Exercise brief: Go through the listing below and show each line that has the word "computer".
*** Block opens ***
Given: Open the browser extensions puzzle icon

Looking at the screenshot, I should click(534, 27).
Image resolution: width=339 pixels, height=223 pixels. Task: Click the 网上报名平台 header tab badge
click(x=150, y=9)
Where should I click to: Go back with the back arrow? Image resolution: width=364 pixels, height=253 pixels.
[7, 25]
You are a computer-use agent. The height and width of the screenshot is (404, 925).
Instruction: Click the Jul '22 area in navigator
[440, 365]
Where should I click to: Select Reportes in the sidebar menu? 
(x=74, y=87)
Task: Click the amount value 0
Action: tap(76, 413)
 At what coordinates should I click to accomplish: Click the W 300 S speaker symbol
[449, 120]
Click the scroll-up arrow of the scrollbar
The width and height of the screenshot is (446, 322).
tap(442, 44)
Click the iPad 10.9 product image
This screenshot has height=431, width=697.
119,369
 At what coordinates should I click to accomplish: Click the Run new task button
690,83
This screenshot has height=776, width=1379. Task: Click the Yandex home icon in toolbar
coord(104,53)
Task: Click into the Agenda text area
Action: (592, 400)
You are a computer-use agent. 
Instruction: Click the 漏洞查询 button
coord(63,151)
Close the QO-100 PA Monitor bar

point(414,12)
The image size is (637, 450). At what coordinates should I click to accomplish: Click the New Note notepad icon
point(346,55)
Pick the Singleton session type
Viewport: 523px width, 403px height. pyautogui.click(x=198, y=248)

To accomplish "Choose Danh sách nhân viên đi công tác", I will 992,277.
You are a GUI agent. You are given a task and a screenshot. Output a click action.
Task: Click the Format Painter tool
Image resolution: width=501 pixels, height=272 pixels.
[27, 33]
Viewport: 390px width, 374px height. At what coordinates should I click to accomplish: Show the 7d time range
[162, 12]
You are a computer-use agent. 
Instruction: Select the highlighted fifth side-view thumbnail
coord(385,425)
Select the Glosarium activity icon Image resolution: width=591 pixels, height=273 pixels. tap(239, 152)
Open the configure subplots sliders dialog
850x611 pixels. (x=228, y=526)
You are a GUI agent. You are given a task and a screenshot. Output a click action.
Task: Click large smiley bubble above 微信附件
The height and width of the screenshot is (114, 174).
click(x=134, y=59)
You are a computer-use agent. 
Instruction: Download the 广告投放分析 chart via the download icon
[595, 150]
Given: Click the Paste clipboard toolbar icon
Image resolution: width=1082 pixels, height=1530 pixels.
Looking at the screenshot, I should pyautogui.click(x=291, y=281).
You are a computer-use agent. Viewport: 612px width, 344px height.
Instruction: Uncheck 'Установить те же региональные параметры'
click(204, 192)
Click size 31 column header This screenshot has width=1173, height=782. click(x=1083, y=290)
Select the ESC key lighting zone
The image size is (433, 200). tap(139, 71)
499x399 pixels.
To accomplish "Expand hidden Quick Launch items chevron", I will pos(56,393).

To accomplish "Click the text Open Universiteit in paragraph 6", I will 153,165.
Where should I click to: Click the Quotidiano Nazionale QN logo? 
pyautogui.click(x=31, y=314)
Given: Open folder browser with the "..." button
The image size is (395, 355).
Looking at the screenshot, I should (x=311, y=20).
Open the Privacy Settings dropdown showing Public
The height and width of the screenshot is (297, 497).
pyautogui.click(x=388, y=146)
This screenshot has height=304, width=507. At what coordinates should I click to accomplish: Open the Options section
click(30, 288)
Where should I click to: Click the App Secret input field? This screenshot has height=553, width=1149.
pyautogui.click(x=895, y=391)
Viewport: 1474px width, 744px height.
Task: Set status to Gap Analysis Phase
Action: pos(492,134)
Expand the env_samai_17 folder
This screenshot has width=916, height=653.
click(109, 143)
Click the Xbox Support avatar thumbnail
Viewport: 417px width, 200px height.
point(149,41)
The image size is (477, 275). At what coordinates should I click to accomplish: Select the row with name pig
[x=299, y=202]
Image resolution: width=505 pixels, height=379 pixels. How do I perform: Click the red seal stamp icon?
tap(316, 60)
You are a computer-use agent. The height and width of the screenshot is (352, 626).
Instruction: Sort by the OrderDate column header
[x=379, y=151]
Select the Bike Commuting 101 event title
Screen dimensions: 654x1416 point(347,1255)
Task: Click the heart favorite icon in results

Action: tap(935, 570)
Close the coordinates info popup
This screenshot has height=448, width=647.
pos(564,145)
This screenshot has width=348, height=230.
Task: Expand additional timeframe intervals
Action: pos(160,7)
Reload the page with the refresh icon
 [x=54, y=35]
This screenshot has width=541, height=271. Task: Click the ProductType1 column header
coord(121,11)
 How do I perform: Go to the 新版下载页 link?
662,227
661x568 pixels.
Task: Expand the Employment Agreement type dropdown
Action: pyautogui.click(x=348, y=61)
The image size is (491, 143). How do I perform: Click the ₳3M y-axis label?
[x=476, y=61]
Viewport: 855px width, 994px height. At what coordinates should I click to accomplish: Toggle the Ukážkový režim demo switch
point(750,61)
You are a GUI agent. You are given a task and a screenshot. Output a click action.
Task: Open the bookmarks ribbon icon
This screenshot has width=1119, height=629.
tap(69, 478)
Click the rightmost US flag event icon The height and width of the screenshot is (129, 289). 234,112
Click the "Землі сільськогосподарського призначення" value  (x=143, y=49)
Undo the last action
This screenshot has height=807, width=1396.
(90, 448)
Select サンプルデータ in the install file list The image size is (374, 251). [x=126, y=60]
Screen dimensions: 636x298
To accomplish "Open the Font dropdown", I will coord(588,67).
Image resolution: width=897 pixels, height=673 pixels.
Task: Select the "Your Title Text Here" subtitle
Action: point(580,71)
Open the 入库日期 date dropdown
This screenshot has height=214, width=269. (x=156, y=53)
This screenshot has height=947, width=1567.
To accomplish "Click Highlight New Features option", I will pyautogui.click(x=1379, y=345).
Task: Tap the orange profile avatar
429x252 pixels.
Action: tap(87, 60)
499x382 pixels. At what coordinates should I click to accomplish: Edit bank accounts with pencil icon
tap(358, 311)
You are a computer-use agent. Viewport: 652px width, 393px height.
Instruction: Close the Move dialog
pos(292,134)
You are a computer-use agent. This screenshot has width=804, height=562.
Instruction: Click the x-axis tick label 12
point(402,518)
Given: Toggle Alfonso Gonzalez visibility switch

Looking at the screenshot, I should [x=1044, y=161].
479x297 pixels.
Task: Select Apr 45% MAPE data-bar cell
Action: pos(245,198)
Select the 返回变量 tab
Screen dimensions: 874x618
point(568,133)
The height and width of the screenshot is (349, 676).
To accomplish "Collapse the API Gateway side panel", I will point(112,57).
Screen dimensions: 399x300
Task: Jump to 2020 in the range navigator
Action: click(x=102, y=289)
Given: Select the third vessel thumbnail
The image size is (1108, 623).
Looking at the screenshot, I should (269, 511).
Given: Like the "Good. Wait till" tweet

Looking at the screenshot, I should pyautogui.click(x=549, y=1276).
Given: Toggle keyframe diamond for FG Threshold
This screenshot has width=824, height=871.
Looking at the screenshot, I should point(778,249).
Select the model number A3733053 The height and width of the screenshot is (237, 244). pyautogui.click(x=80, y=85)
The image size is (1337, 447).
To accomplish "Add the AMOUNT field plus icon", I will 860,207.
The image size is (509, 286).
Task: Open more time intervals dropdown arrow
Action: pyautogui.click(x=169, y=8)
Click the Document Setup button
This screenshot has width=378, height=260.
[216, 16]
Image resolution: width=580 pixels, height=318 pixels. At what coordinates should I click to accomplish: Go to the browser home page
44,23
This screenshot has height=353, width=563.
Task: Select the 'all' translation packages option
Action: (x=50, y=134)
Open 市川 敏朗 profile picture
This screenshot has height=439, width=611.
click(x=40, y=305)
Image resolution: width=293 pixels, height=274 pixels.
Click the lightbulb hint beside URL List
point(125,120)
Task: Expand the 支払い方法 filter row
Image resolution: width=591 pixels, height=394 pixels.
*** Block closes ***
Response below:
You are a computer-use agent. The height and width of the screenshot is (404, 925).
You are a computer-use agent. 
You are a computer-use agent. 
You are a computer-use agent. 
You are a computer-use agent. Viewport: 612px width, 344px height.
You are a computer-use agent. The height and width of the screenshot is (352, 626).
You are a computer-use agent. Viewport: 652px width, 393px height.
You are a computer-use agent. This screenshot has width=804, height=562.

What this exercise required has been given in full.